Des épreuves de la vie qui forgent le jeune Jean-Claude. Il a même été contraint par son père de travailler à la pêche après le collège, car l’école n’était pas sa tasse de thé. Mais la pêche non plus n’était pas son dada. Il enchaîne alors les petits boulots, maçon, livreur de glaces, avant de décider de tout arrêter pour s’adonner enfin à ce qu’il aimait : l’art. Le jeune homme crée à 18 ans la première association folklorique de son quartier, où les jeunes se rencontrent, échangent, font des activités culturelles, telles que la danse. Le jeune homme ne laisse tomber ce projet que lorsqu’il s’engage au service militaire en métropole à 20 ans, puis reviens en Martinique, avant de repartir de nouveau en France, sous les conseils de sa mère, qui estimait qu’il serait plus heureux là-bas, loin des critiques dont il faisait l’objet en Martinique.

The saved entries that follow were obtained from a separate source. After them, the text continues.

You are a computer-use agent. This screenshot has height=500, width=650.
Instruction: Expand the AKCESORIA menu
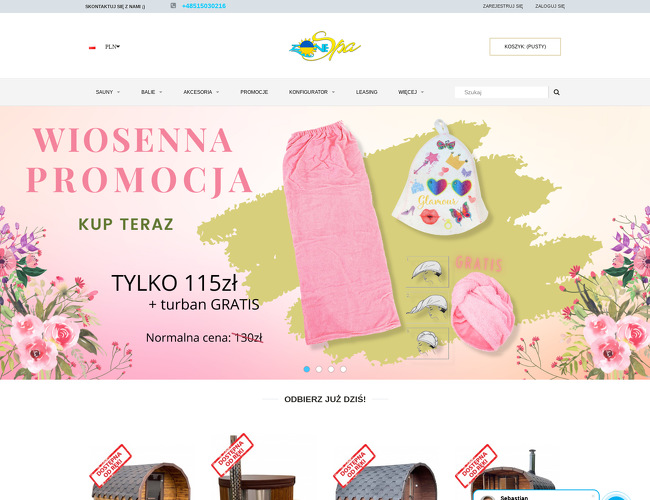tap(201, 92)
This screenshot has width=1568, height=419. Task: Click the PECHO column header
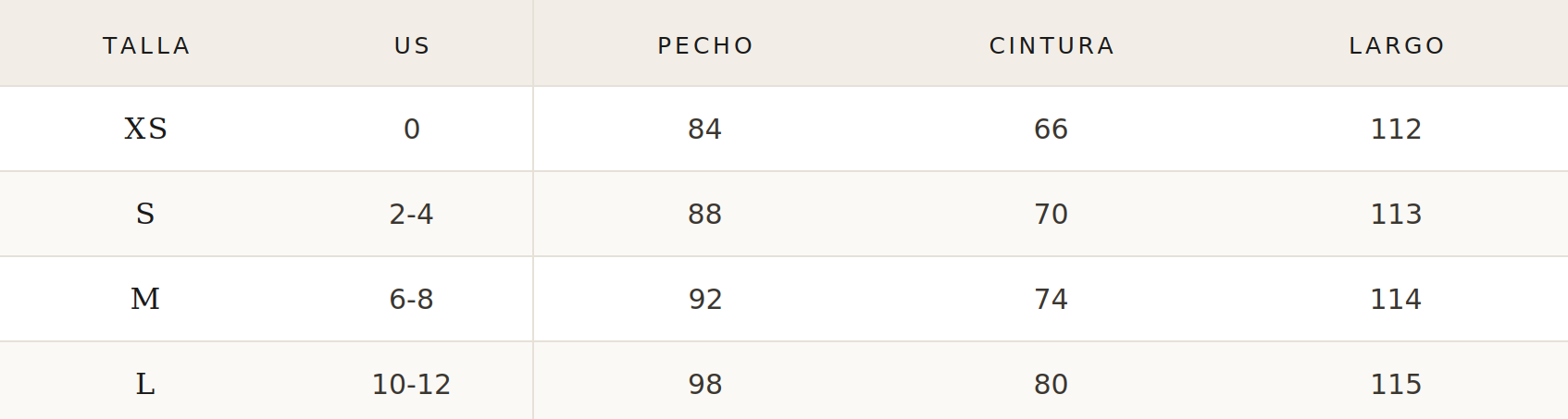tap(705, 45)

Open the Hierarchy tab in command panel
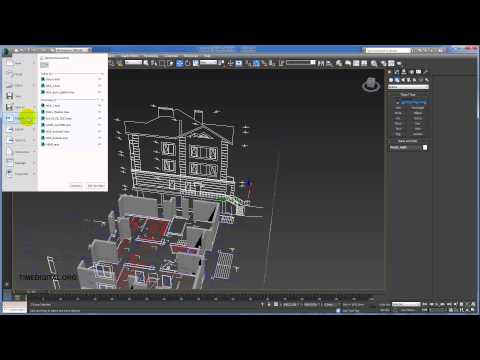pos(404,72)
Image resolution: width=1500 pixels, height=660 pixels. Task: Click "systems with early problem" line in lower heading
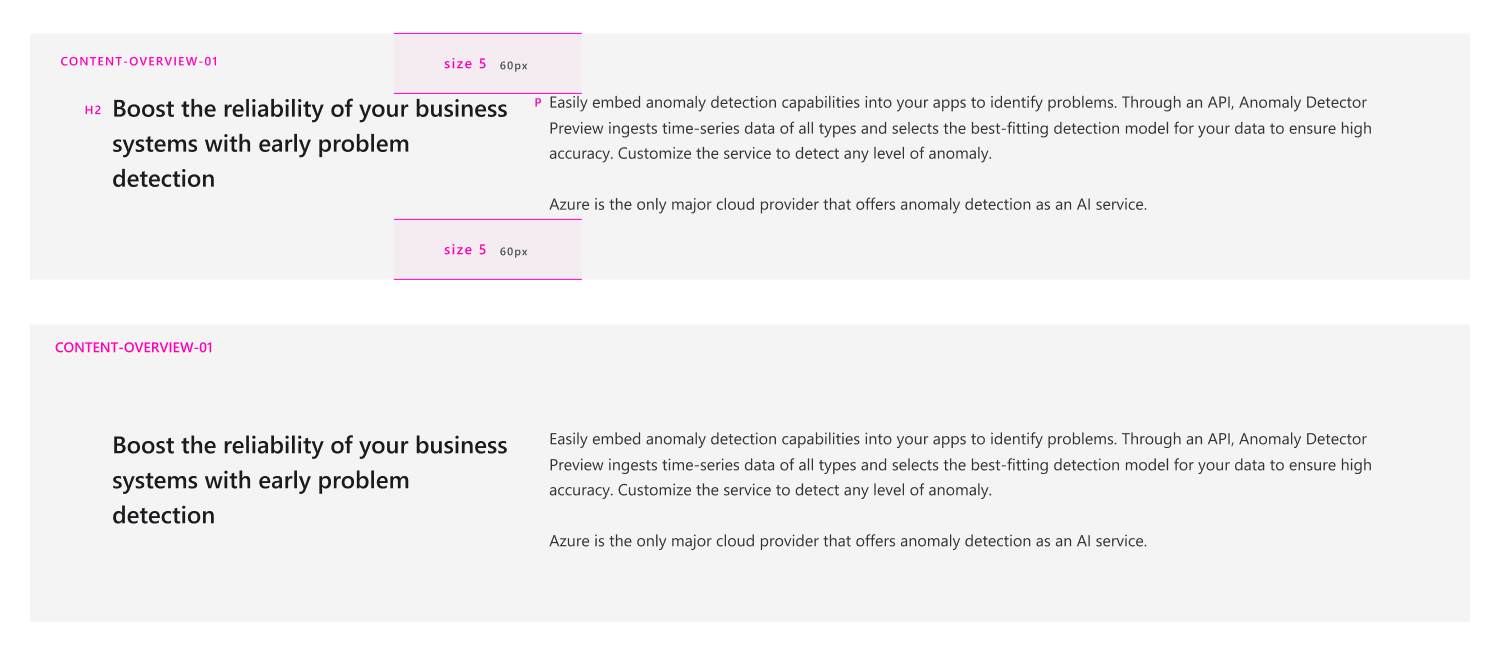pos(260,480)
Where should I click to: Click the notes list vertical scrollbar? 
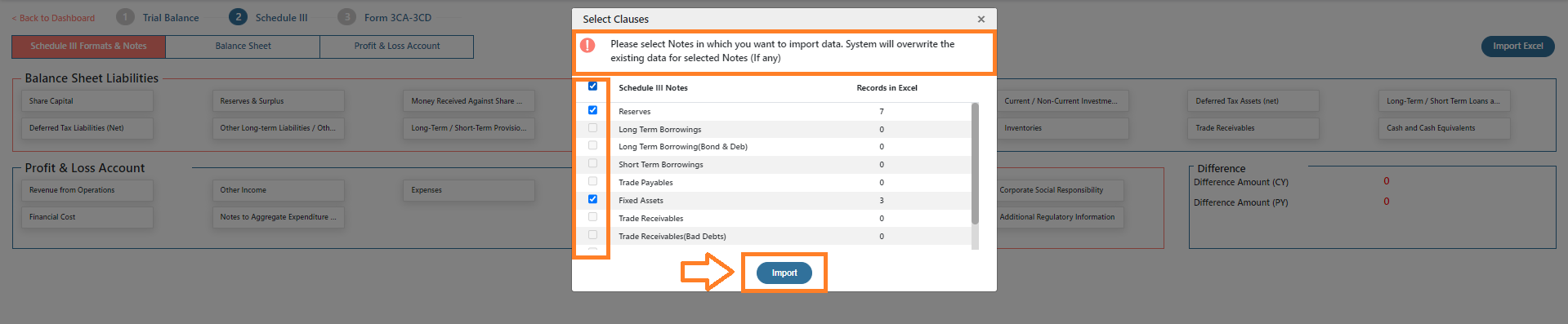point(975,163)
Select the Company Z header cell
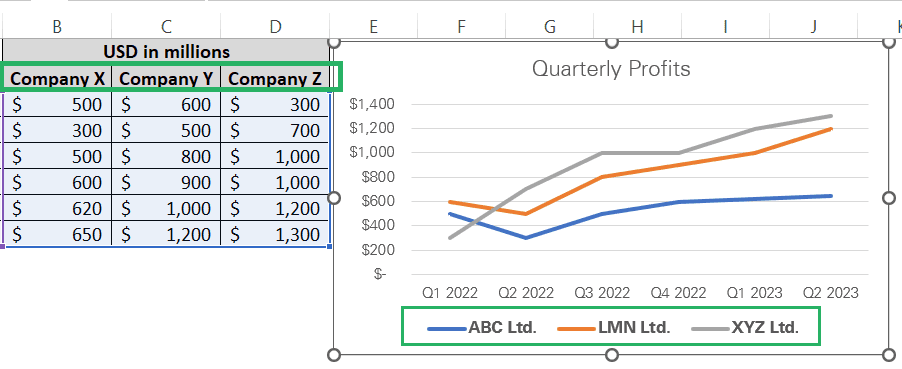The image size is (902, 369). point(275,79)
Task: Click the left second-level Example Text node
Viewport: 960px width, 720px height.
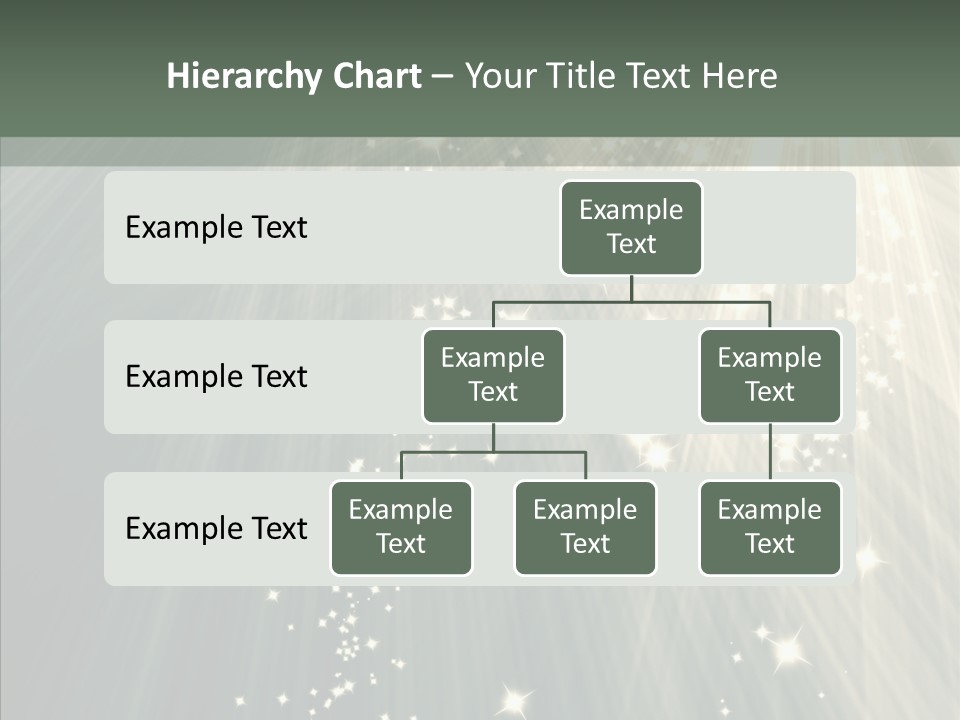Action: [493, 375]
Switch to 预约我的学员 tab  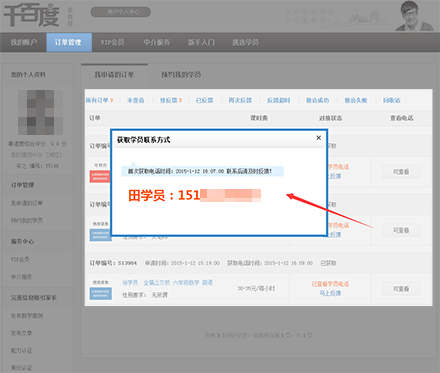point(181,75)
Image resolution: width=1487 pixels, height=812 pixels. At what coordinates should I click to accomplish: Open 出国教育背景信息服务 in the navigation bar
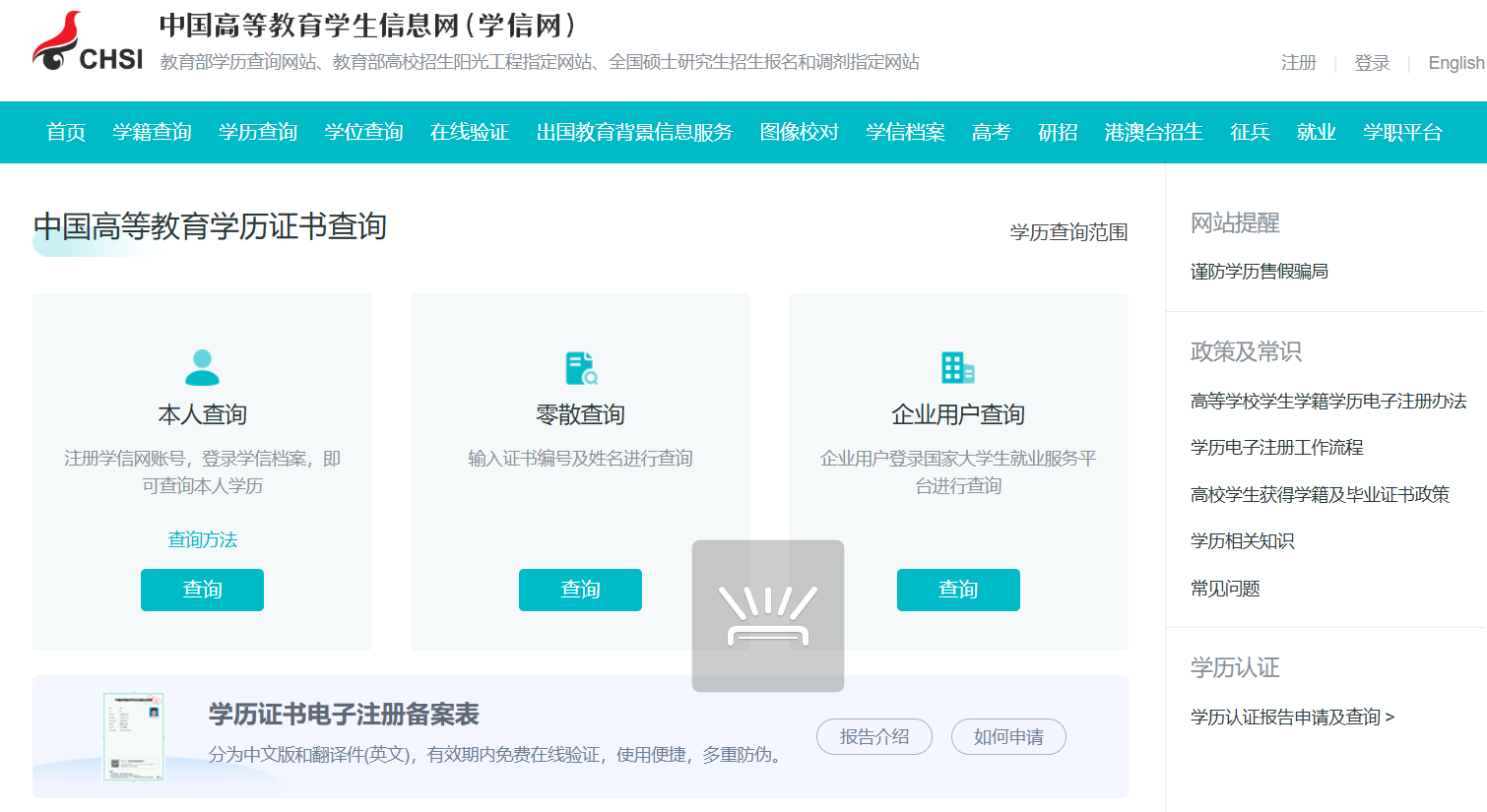pos(634,132)
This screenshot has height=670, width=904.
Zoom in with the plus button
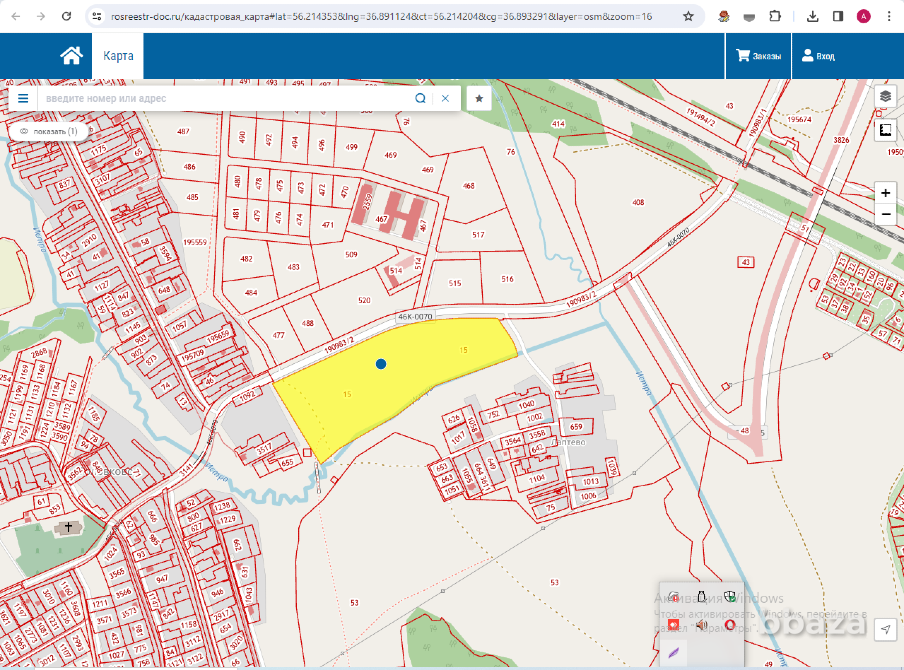coord(886,192)
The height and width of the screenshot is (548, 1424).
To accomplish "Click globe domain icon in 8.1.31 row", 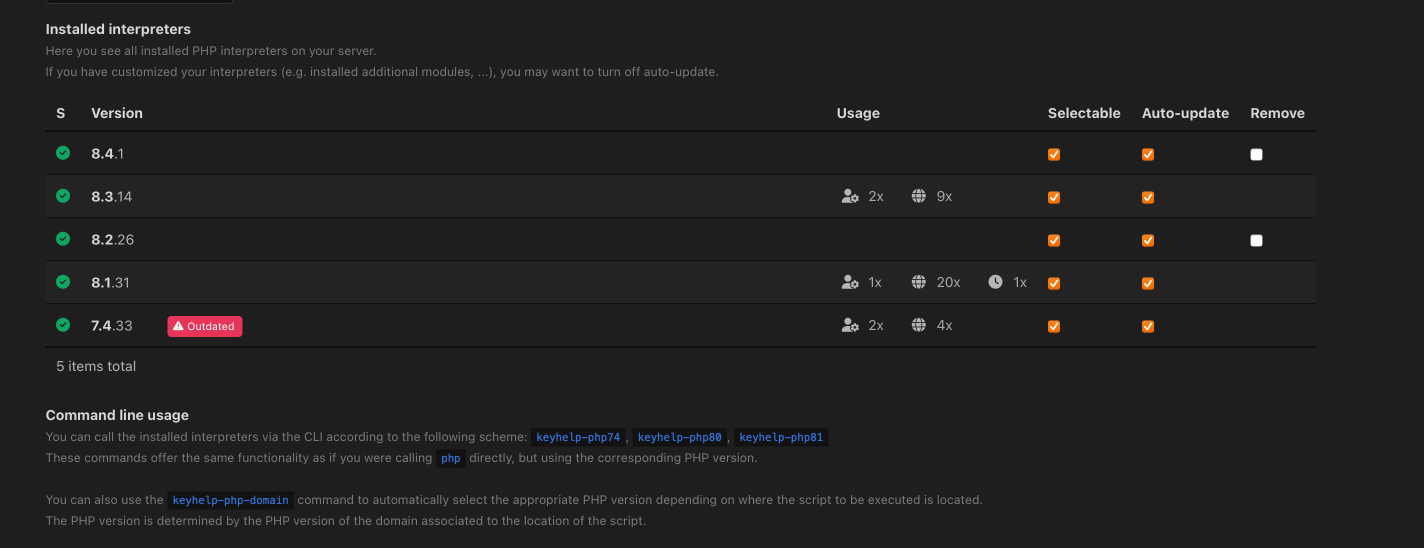I will [919, 283].
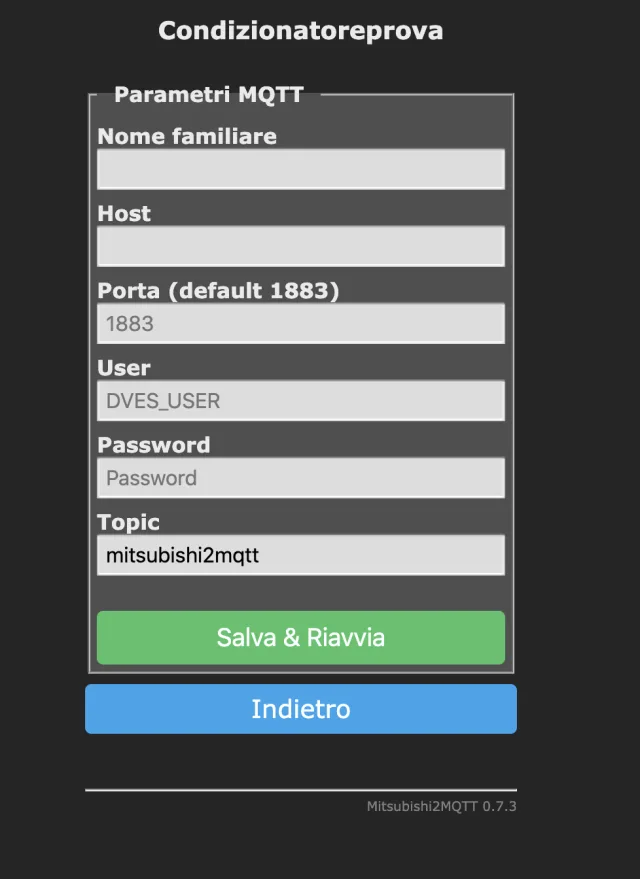Click the green save and restart button

click(300, 638)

Jean-Claude débarque alors en plein mai 68 où les manifestations pour plus de liberté font rage. Il se souvient aussi de cette période où la police faisait régulièrement des descentes dans les clubs pour garçons, où il se rendait souvent. Après les souffrances vécues en Martinique, c’est finalement en métropole qu’il trouve son salut. Il enchaîne alors les petits boulots, puis devient facteur, avant de claquer la porte au bout de sept ans, fatigué de l’administration publique, et de « ses gens de petits esprits ».
Le mariage pour tous, un espoir pour les Antilles
Ce qui ne l’empêche pas d’entretenir des aventures, même féminines, puisqu’il tombe amoureux de Myriam, qui l’attirait par son allure de garçon manqué. Mais mon amour pour « elle s’est essoufflé ». Il s’en sépare. Jean-Claude a eu beaucoup de belles histoires d’amour dans sa vie. Mais il n’a eu qu’une véritable histoire avec un homme, qui a duré sept ans. Ce dernier vit toujours avec lui dans la capitale parisienne. Après 39 ans de vie commune, il estime que c’est son meilleur ami. « Nous avons vécu un amour fou alors que tout nous oppose. Mais j’ai préféré tout arrêter pour qu’on soit simplement amis. Nous avons un profond respect l’un pour l’autre.
Même s’il ne se mariera pas avec son compagnon, Jean-Claude estime que l’entérinement de la loi du mariage pour tous va changer la vie de beaucoup d’homosexuels. Ça va selon lui faire aussi beaucoup de bien aux Antilles.